What is required:
The line with "Best Selling (209, 308)" marks the first line to copy, and the line with "[KHOR BROTHERS NORTHERN ENTERPRISE (201403233298) on Whatsapp]" marks the last. Transcribe that stretch of the data below exactly, without pictures.

(Input records Opens)

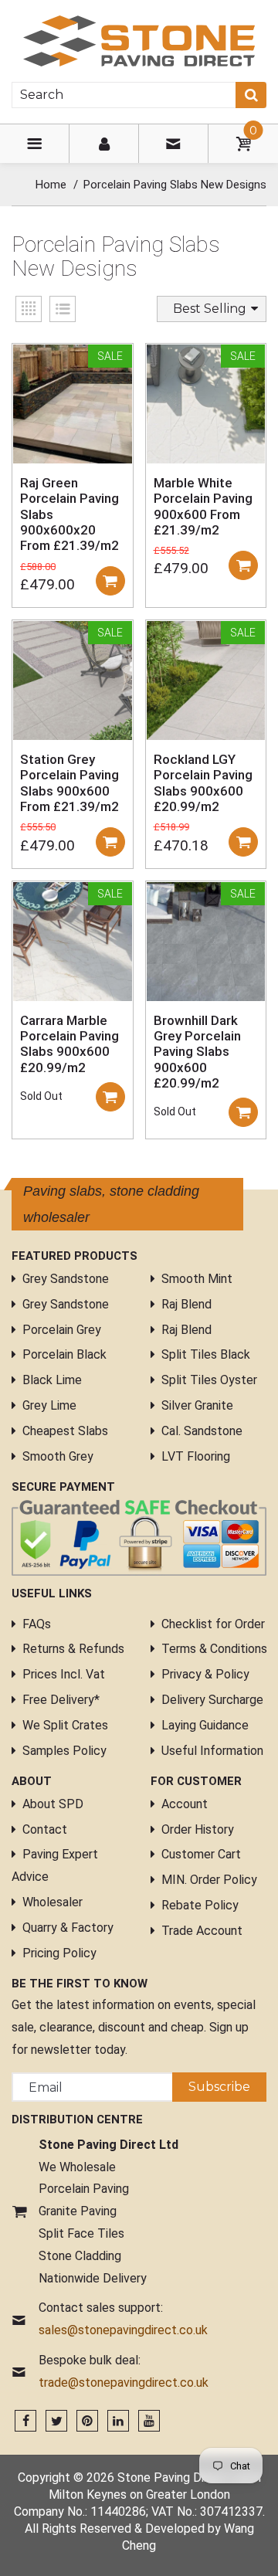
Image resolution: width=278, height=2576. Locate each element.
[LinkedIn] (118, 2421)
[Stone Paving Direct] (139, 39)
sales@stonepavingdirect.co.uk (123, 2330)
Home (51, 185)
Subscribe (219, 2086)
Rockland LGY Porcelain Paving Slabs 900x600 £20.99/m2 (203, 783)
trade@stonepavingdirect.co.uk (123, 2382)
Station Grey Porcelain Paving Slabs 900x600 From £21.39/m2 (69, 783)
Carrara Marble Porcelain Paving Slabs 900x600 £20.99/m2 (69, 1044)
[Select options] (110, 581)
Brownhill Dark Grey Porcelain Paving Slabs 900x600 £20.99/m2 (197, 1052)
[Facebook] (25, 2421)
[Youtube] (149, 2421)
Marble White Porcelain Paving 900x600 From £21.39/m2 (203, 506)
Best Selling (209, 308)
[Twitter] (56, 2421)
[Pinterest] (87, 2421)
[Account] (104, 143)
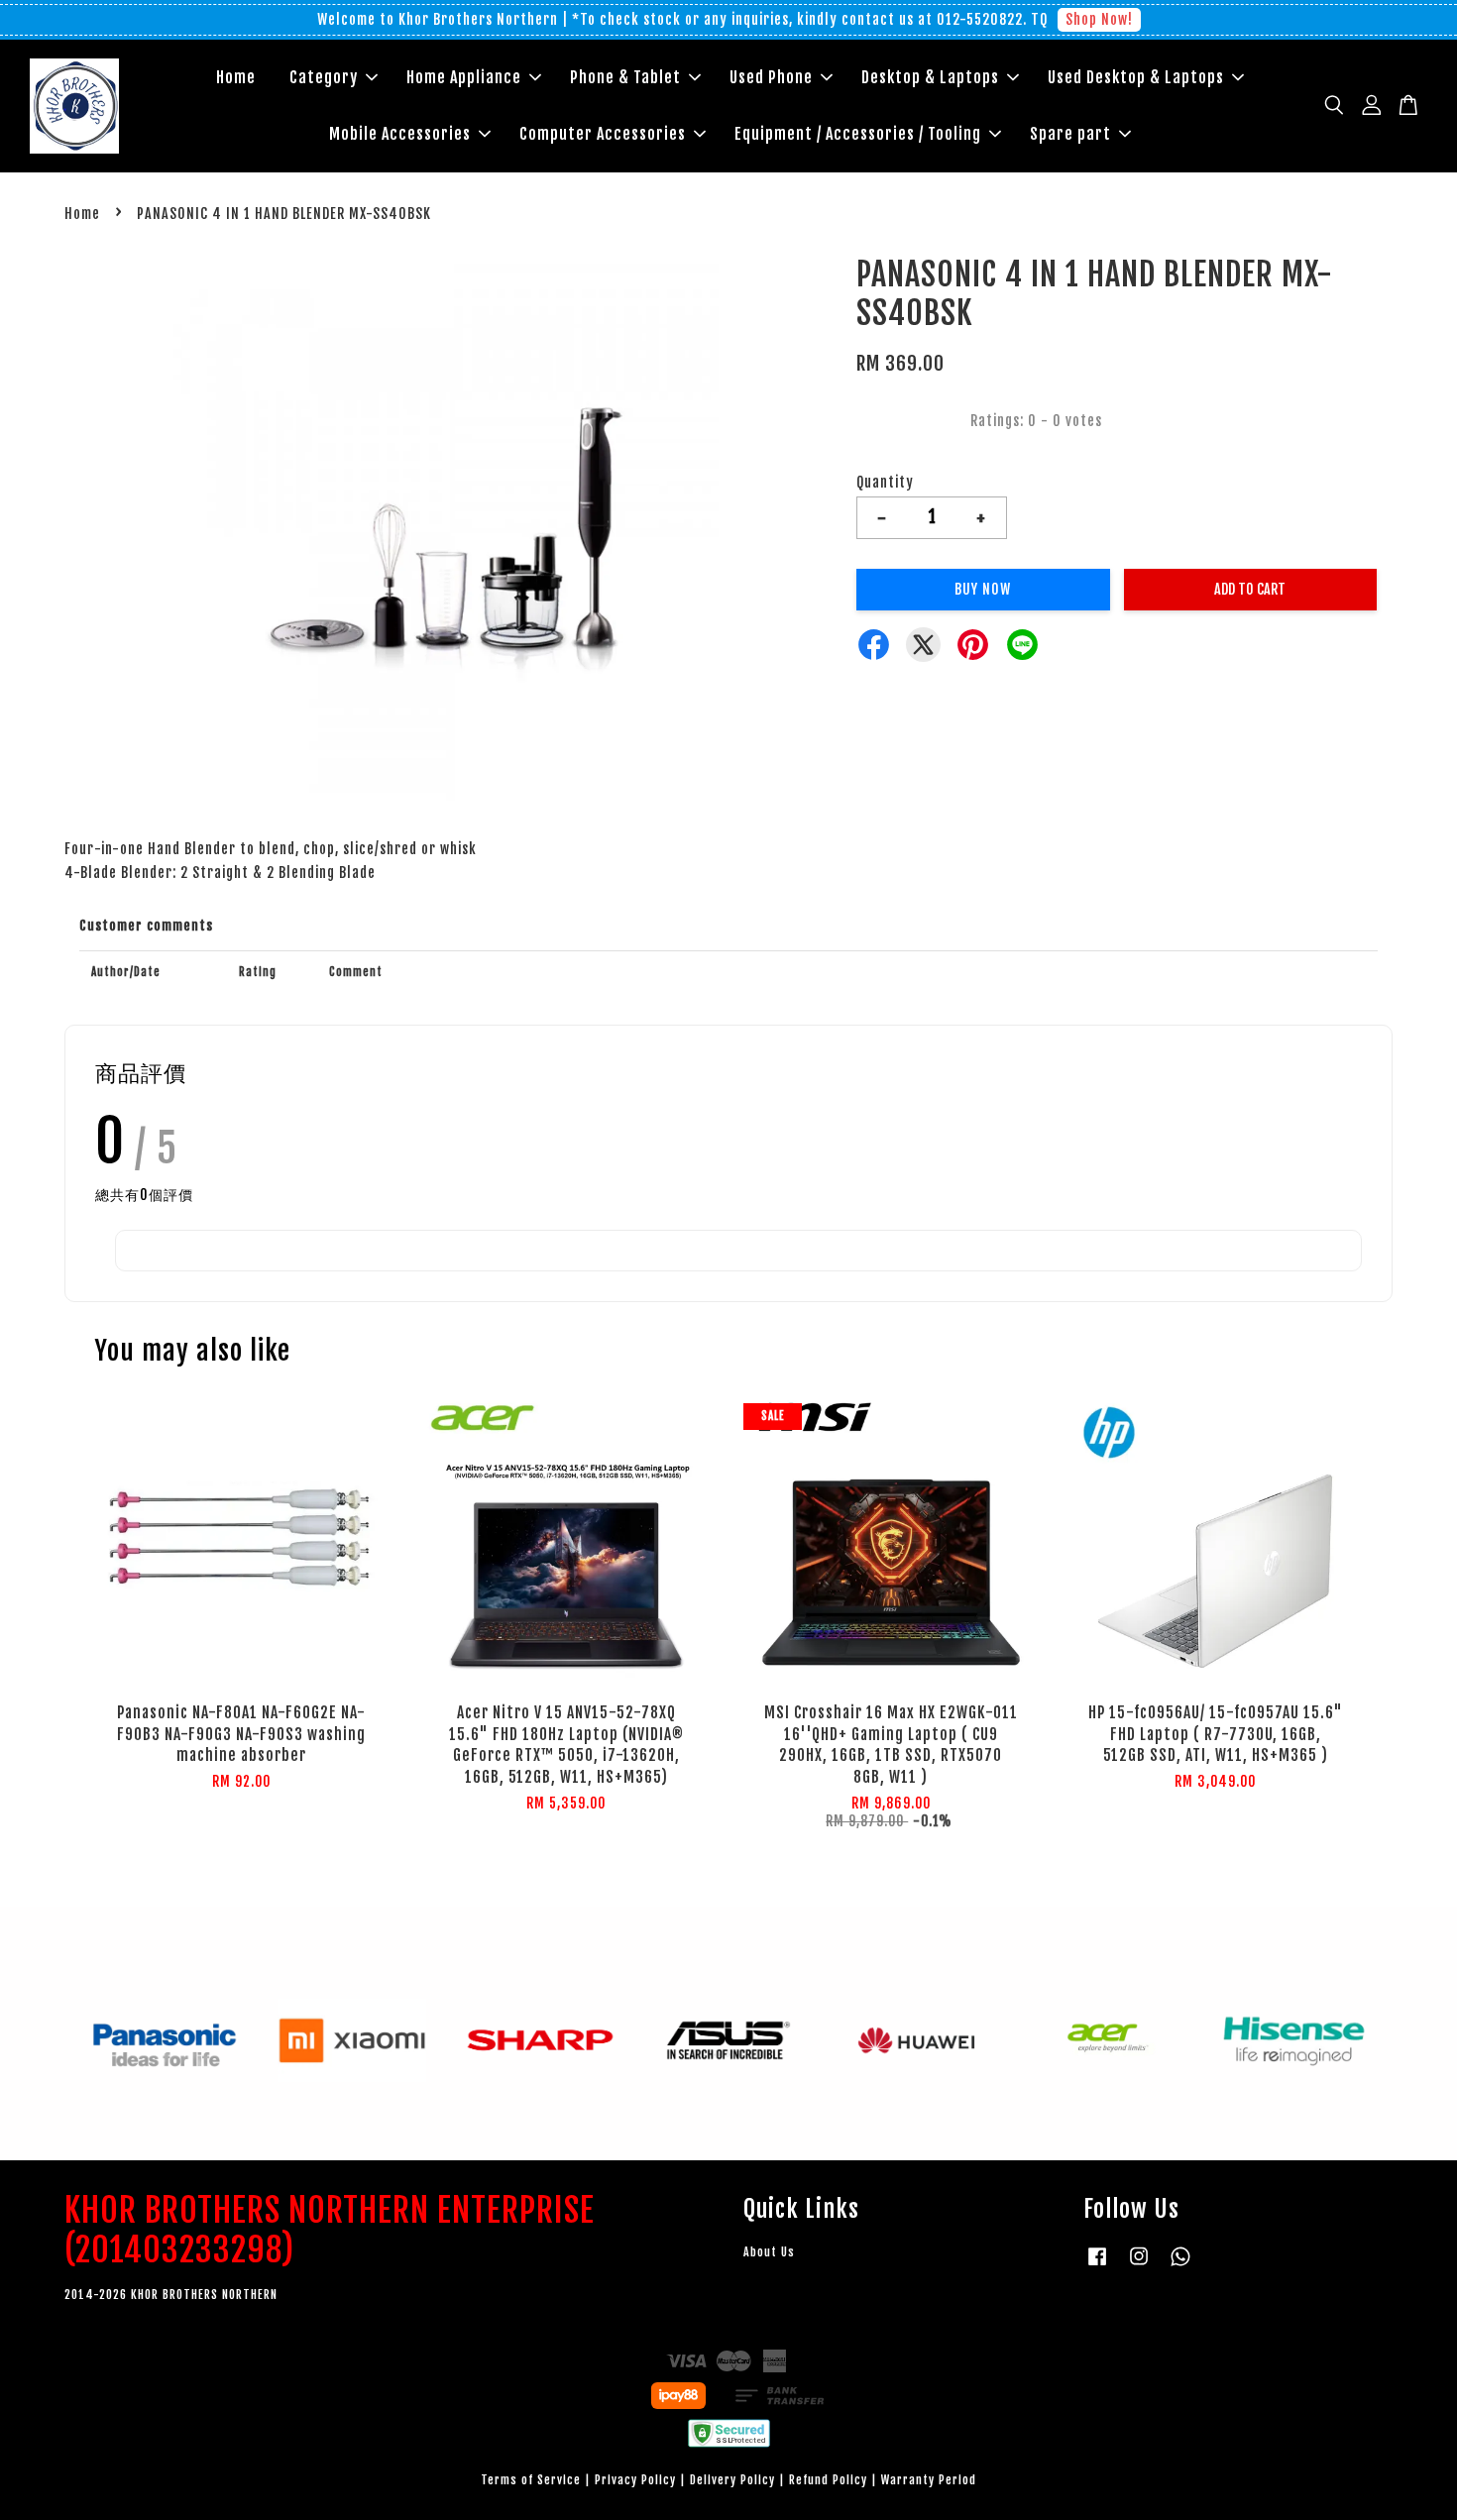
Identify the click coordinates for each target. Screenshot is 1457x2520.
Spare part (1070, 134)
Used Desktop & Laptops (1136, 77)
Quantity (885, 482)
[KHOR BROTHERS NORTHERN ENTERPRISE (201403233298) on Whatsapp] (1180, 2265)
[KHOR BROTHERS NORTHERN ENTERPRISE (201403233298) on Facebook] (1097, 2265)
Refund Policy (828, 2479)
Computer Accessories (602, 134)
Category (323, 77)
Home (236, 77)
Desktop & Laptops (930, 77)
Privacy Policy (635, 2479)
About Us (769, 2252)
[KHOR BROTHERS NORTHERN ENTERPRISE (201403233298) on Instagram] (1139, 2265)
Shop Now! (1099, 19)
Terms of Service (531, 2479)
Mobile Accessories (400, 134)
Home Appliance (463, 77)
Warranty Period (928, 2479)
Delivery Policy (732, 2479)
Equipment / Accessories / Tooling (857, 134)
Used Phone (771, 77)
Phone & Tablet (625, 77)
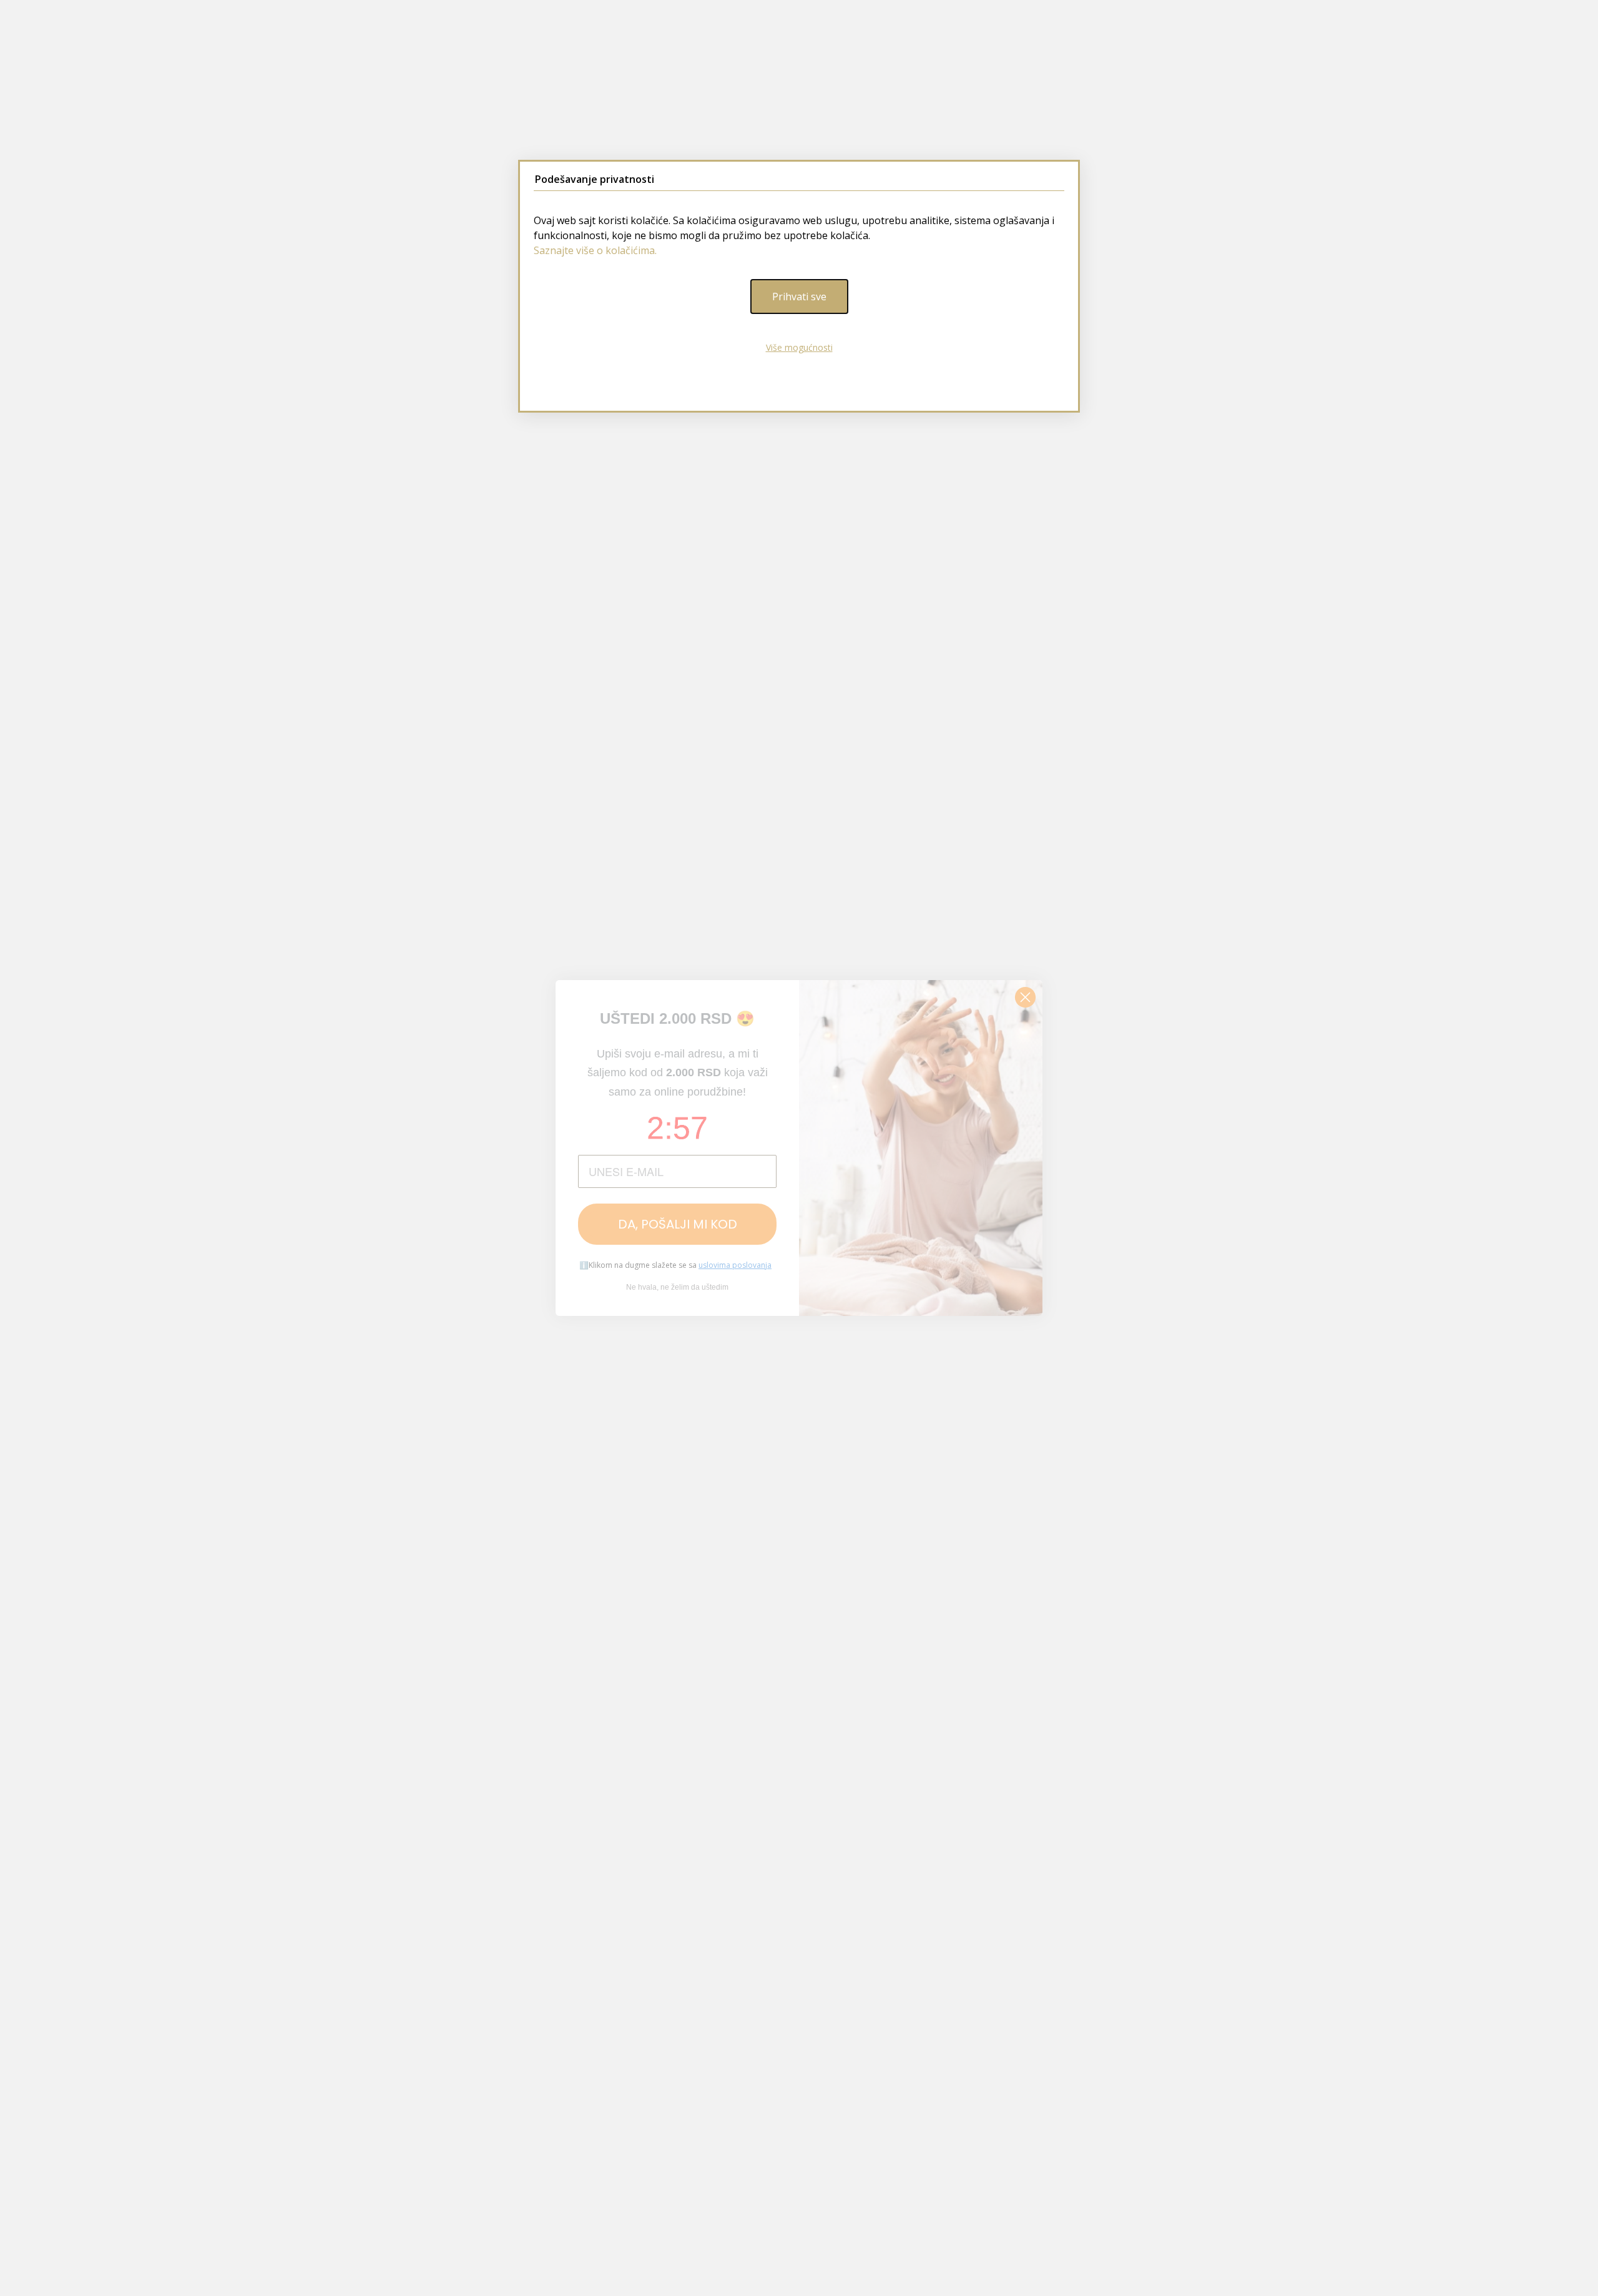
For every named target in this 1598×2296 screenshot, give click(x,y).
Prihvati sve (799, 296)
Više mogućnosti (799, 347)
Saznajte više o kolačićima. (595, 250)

(Input records Closes)

Problem solution:
Best Selling (209, 308)
[Twitter] (56, 2421)
[Pinterest] (87, 2421)
[Account] (104, 143)
Identify the click coordinates for each target. Screenshot is 1457x2520.
Spare part (1070, 134)
Used Desktop & Laptops (1136, 77)
Quantity (885, 482)
[KHOR BROTHERS NORTHERN ENTERPRISE (201403233298) on Whatsapp] (1180, 2265)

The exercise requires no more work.